Aliens in This World

An ordinary Catholic and a science fiction and fantasy fan.

Monday, December 08, 2003

Why Is There a "Lukomor Oak" Next to the School in Tanya Grotter?

Why, yes, I have been reading Book 2: Tanya Grotter and the Disappearing Floor....

Apparently, it's from this poem I ran across in my dad's Russian lit book. "Lukomorskoi" just means something like "bay of the sea". This is also the poem which inspired the info, in book 1, that Pushkin had in fact been invited to visit Tibidox on the island of Buyan and had had a very good time there despite being a "lopear". I didn't see any public domain translation, so here goes mine.

Introduction from Ruslan and Ludmila, by Alexander Pushkin
(Translated by Maureen S. O'Brien)

By the bay, an oak grows green,
And on that oak's a chain of gold,
And day and night, a wise cat's seen
Padding 'round in that chain's hold.
When to the right, a song it wails;
When to the left, it tells a tale.

There's wonders there: leshies roam free;
Rusalkas sit up in the tree;
On unknown paths, at tracks you stare
Made by strange beasts not seen before;
A hut on chicken legs stands there
Without a window or a door.
There wood and dale's full of strange sights.
And at the dawning of the light,
Where waves wash sandy, empty shores,
Ride thirty fair and noble knights
Come one by one from the water bright,
And with them comes their sea mentor.
A king's son, passing through by there,
Takes prisoner a fearsome tsar.
While all the people stand and glare,
A sorcerer takes a knight off far
Over woods and over sea.
In prison there, an empress pines,
And a brown wolf serves her and whines;
A mortar with Baba Yaga aboard
Moves along of its own accord;
Tsar Kashchei fades by his gold so fair.
That's a Russian scent...I smell Russia there!

And I was there, and drank mead rare.
By the sea I've seen that oak of green.
'Neath it I sat, and that wise cat
All its stories shared.
I remember one -- this story.
Now I'll show the world its glory....

From there, presumably, he goes on to tell us about Ruslan and Ludmila. (And the evil dwarf mage Chernomor, who is presumably related to Academician Sardanapal Chernomorov, principal of the Tibidox School for Troubled Wizards....) Btw, if you were wondering, a leshy is a sort of forest spirit that makes people get lost, etc. A rusalka is a lorelei-ish river spirit, sometimes pictured as having a fish tail but generally looking just like a human woman. Well, any human woman who sits around nekkid in trees overhanging rivers and ponds, singing to handsome young male passersby and drowning them when she catches 'em. Some say they're the ghosts of girls who commit suicide over men.

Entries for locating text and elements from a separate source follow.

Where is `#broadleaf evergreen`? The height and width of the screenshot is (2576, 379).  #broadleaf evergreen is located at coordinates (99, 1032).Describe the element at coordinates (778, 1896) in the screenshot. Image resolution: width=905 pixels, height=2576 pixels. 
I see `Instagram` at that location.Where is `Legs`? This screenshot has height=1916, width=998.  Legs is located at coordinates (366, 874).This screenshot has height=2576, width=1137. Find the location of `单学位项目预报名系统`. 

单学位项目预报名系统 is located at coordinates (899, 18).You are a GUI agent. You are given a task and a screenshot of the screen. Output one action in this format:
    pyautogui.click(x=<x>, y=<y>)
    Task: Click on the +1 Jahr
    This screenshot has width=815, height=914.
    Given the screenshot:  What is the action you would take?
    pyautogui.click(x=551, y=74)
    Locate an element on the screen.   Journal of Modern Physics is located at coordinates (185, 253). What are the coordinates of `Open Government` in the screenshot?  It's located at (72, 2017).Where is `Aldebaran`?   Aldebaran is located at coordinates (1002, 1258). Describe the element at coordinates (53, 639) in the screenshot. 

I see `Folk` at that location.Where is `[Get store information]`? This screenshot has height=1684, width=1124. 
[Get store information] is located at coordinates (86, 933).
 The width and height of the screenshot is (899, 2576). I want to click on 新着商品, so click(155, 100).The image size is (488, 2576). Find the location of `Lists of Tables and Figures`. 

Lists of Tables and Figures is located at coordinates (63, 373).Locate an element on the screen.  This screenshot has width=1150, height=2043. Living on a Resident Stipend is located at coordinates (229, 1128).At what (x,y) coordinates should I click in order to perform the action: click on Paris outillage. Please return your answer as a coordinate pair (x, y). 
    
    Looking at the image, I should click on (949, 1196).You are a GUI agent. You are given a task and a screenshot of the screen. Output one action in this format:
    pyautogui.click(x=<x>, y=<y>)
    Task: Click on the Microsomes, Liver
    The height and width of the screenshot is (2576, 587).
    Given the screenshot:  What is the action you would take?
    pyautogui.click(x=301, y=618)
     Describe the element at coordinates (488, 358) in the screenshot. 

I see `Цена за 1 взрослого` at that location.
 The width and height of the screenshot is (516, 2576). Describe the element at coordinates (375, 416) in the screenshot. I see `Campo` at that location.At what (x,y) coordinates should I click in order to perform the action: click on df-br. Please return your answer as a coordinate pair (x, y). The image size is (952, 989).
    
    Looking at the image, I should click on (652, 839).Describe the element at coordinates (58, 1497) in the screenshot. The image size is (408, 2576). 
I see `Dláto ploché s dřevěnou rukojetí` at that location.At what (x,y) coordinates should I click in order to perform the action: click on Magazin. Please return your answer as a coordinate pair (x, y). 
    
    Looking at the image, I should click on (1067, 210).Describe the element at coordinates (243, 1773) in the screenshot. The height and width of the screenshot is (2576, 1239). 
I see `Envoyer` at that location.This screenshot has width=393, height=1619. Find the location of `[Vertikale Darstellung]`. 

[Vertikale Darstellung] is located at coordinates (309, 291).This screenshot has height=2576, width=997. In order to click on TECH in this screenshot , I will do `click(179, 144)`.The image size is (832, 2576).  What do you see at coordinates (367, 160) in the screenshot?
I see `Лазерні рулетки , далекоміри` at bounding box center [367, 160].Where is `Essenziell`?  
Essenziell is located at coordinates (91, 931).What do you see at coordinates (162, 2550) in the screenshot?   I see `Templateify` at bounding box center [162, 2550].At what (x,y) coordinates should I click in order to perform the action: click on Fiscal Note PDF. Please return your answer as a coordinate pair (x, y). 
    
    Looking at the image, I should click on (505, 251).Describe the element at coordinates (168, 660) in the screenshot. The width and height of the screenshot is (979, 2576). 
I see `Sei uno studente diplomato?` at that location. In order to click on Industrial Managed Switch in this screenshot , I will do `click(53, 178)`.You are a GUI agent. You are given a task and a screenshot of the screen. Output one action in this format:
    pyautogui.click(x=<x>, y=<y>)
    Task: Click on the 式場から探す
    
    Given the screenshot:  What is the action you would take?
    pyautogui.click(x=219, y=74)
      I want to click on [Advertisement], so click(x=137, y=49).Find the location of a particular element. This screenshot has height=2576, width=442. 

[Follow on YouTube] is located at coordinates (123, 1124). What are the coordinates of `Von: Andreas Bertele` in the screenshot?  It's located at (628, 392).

The rhyme scheme is almost exactly the same as in the original. The scansion kinda varies.... (Sigh.) This isn't the worst translation, but it loses some of Pushkin's ease of style. The horrible thing about him seems to be that you think you could write just like that...but you're wrong. And of course he's also one of the world's great short story writers as well as great poets. (Envyenvyenvy....) I don't know why we never get to read much of the man here. Russians certainly go gangbusters over the man, and I can see why.

UPDATE: has a fun full text translation up of Ruslan and Liudmila. Check it out! Liudmila turning herself invisible with the wizard's hat and tormenting her own captor is worth the read in itself. Also, there's a sorceress who turns into a dragon and a cat! The site's also got a lacquer copy of a painting of Pushkin sitting under that oak. Beautiful. They've also got the text of Pushkin's poem "The Rusalka". Yes, is there to entice you to buy their Russian lacquer art. But it's full of good info and pretty to boot.

Pushkin Stuff

Btw, if you didn't know, Pushkin, like Dumas, had African as well as European ancestors. (Well, okay, so we all have African ancestors. But I mean recently, not geological time-recently. His mother's side came from Abyssinia. (Why Peter the Great needed to bring an engineer all the way from Abyssinia, I don't know. I guess the Abyssinian must have been really really good.

Another interesting Pushkin fact: Liv Tyler has gone from Arwen to playing Tatiana, the heroine of Pushkin's epistolary novel-in-verse, Eugene Onegin. If you've seen the opera, you still gotta see the movie!